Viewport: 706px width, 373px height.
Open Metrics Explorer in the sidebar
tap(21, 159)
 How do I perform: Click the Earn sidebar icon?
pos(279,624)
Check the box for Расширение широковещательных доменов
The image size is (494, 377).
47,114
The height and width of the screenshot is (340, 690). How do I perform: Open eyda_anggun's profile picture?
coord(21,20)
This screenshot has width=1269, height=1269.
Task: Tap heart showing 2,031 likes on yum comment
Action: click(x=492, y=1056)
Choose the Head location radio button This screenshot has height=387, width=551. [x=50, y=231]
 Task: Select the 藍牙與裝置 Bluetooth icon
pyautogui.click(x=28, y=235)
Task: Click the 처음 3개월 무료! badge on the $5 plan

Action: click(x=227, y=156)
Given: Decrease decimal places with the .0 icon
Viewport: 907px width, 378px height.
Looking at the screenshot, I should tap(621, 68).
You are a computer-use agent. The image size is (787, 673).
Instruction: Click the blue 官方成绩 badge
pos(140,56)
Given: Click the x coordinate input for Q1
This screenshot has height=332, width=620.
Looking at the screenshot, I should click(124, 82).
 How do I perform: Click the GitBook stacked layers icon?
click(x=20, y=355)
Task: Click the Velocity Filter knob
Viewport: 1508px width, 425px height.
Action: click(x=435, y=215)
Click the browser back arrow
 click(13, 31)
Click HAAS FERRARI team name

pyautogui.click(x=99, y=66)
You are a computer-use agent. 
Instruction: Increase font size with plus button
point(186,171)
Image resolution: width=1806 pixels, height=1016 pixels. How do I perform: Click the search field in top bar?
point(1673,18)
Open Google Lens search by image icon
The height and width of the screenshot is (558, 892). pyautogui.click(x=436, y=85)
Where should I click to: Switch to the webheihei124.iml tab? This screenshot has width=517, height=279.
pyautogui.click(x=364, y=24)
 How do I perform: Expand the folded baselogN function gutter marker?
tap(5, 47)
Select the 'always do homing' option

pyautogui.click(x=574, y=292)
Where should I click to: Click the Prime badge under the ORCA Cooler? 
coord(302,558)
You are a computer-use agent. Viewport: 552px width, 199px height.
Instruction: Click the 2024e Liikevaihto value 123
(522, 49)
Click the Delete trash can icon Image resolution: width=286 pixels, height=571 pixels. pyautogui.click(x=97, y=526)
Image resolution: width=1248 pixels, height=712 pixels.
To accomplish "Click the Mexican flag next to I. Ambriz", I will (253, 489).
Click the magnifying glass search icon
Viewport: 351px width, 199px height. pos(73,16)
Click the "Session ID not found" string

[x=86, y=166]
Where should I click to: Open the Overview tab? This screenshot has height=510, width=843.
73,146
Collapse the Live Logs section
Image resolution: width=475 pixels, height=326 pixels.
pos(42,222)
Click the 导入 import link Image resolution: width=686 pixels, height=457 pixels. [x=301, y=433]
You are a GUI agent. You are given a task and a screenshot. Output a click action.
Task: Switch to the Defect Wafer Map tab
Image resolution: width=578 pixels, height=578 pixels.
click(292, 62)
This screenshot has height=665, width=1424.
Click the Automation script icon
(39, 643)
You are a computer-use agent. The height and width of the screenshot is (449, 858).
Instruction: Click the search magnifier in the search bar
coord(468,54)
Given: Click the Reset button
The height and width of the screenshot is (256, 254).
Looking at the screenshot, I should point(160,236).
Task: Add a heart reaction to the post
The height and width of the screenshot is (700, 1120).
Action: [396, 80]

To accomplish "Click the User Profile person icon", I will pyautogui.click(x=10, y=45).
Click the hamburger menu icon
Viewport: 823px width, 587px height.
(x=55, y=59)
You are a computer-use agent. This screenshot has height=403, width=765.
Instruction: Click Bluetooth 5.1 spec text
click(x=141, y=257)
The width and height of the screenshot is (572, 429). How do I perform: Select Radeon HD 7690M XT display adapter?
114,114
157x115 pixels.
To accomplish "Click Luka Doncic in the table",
□ □ □ □ □ □ □
### [Try it]
Each entry shown above should be transcribed exactly as written.

### [Response for this exercise]
Viewport: 706px width, 373px height.
Open Metrics Explorer in the sidebar
tap(21, 159)
 How do I perform: Click the Earn sidebar icon?
pos(279,624)
Check the box for Расширение широковещательных доменов
The image size is (494, 377).
47,114
The height and width of the screenshot is (340, 690). How do I perform: Open eyda_anggun's profile picture?
coord(21,20)
This screenshot has width=1269, height=1269.
Task: Tap heart showing 2,031 likes on yum comment
Action: click(x=492, y=1056)
Choose the Head location radio button This screenshot has height=387, width=551. [x=50, y=231]
 Task: Select the 藍牙與裝置 Bluetooth icon
pyautogui.click(x=28, y=235)
Task: Click the 처음 3개월 무료! badge on the $5 plan

Action: click(x=227, y=156)
Given: Decrease decimal places with the .0 icon
Viewport: 907px width, 378px height.
Looking at the screenshot, I should tap(621, 68).
You are a computer-use agent. The image size is (787, 673).
Instruction: Click the blue 官方成绩 badge
pos(140,56)
Given: Click the x coordinate input for Q1
This screenshot has height=332, width=620.
Looking at the screenshot, I should click(124, 82).
 How do I perform: Click the GitBook stacked layers icon?
click(x=20, y=355)
Task: Click the Velocity Filter knob
Viewport: 1508px width, 425px height.
Action: click(x=435, y=215)
Click the browser back arrow
 click(13, 31)
Click HAAS FERRARI team name

pyautogui.click(x=99, y=66)
You are a computer-use agent. 
Instruction: Increase font size with plus button
point(186,171)
Image resolution: width=1806 pixels, height=1016 pixels. How do I perform: Click the search field in top bar?
point(1673,18)
Open Google Lens search by image icon
The height and width of the screenshot is (558, 892). pyautogui.click(x=436, y=85)
Where should I click to: Switch to the webheihei124.iml tab? This screenshot has width=517, height=279.
pyautogui.click(x=364, y=24)
 How do I perform: Expand the folded baselogN function gutter marker?
tap(5, 47)
Select the 'always do homing' option

pyautogui.click(x=574, y=292)
Where should I click to: Click the Prime badge under the ORCA Cooler? 
coord(302,558)
You are a computer-use agent. Viewport: 552px width, 199px height.
Instruction: Click the 2024e Liikevaihto value 123
(522, 49)
Click the Delete trash can icon Image resolution: width=286 pixels, height=571 pixels. pyautogui.click(x=97, y=526)
Image resolution: width=1248 pixels, height=712 pixels.
To accomplish "Click the Mexican flag next to I. Ambriz", I will (253, 489).
Click the magnifying glass search icon
Viewport: 351px width, 199px height. pos(73,16)
Click the "Session ID not found" string

[x=86, y=166]
Where should I click to: Open the Overview tab? This screenshot has height=510, width=843.
73,146
Collapse the Live Logs section
Image resolution: width=475 pixels, height=326 pixels.
pos(42,222)
Click the 导入 import link Image resolution: width=686 pixels, height=457 pixels. [x=301, y=433]
You are a GUI agent. You are given a task and a screenshot. Output a click action.
Task: Switch to the Defect Wafer Map tab
Image resolution: width=578 pixels, height=578 pixels.
click(292, 62)
This screenshot has height=665, width=1424.
Click the Automation script icon
(39, 643)
You are a computer-use agent. The height and width of the screenshot is (449, 858).
Instruction: Click the search magnifier in the search bar
coord(468,54)
Given: Click the Reset button
The height and width of the screenshot is (256, 254).
Looking at the screenshot, I should point(160,236).
Task: Add a heart reaction to the post
The height and width of the screenshot is (700, 1120).
Action: [396, 80]

To accomplish "Click the User Profile person icon", I will pyautogui.click(x=10, y=45).
Click the hamburger menu icon
Viewport: 823px width, 587px height.
(x=55, y=59)
You are a computer-use agent. This screenshot has height=403, width=765.
Instruction: Click Bluetooth 5.1 spec text
click(x=141, y=257)
The width and height of the screenshot is (572, 429). How do I perform: Select Radeon HD 7690M XT display adapter?
114,114
157x115 pixels.
To accomplish "Click Luka Doncic in the table",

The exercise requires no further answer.